It used to be that if you were vegan or lactose intolerant, you had very few options in the way of non-dairy milk. You usually had to settle for soy milk or nothing at all. The past few decades have seen many innovations in the area of non-dairy milk, with endless plant-based milks hitting the market. But which best milk alternatives for baking?
What are the best alternatives to dairy milk for baking?
There are many different dairy milk alternatives available today, though not all of them are suitable for baking. We will discuss a couple in the section below, but we'll skim over rice milk quickly first. According to Imperial Sugar, rice milk’s low protein content thinner consistency necessitates a thickening agent, which would only serve to complicate a baked dish, rather than enhance it.
According to Time Magazine, soy milk has the most protein compared to cow’s milk. With about 7 to 12 grams per each 8-ounce serving, one cup of soy milk is a perfect 1:1 replacement for dairy milk in many baking recipes.
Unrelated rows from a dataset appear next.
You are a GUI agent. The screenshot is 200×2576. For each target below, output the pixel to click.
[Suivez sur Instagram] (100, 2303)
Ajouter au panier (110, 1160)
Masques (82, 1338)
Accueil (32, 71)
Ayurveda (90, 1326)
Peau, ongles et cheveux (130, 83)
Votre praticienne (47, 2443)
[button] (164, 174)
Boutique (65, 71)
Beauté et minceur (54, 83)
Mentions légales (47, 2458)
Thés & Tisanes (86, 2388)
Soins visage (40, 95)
Soy milk’s high protein content actually makes it very good for baked goods that require structure like bread, muffins, or carved cakes. This added protein helps baked goods to brown nicely as well.
Almond milk might be the most popular non-dairy milk. It can also be used in a 1:1 ratio for dairy milk when it comes to baking and is nearly as high in vitamins and nutrients as the aforementioned soy milk, though it does not contain as much protein. It does, however, contain more water, which can evaporate quickly during baking, allowing baked goods to rise and set more quickly.
Note that unsweetened almond milk has zero sugars, so if you want something to mimic the slightly sweet taste of dairy milk, look for “low sugar” or “lightly sweetened” varieties in the grocery store.
Cashew milk is almost exactly like almond milk in terms of protein, though it is a bit creamier thanks to the added fat and naturally occurring sugars. According to Dixie Crystals, this added fat will result in darker, drier baked goods if you’re not careful.
This one is a personal favorite of mine. If you share my love for the taste of coconut, then coconut milk is the dairy-free replacement you’ve been searching for. Canned coconut milk is available at most grocery stores and contains enough fat, protein, sugar, and flavor to amp up any vegan dessert. It’s also a fine replacement for heavy cream in many baked goods and can even be whipped into good ol’ fashioned whipped coconut cream.
Oat milk is a popular new dairy milk alternative that has made some headlines in the past few years, and there are many reasons why. It’s delicious, creamy, nutritious, and more sustainable than almond milk, according to Allrecipes. Oat milk can be used as part of a 1:1 ratio in place of cow’s milk but might result in a gummy texture and slightly grainy flavor when added to baked goods. This effect can be countered by using “full fat” oat milk instead.
Hemp milk is an unusual one. Many readers might not even be familiar with it, in fact. Hemp milk is thick and creamy like dairy milk, but it has a fairly strong flavor, which makes it more suited for savory dishes rather than sweet. Still, its protein content is second only to soy milk, so enriched doughs will be happy with the structure and browning hemp milk lends to the baking process.
Non-dairy milk alternatives are a great way to add a vegan-friendly flair to any dessert. The best part is since most of them work on a 1:1 ratio to cow’s milk, you can get away with using whichever non-dairy milk you prefer. Tastes and names may vary, but your dessert will be just as sweet in the end.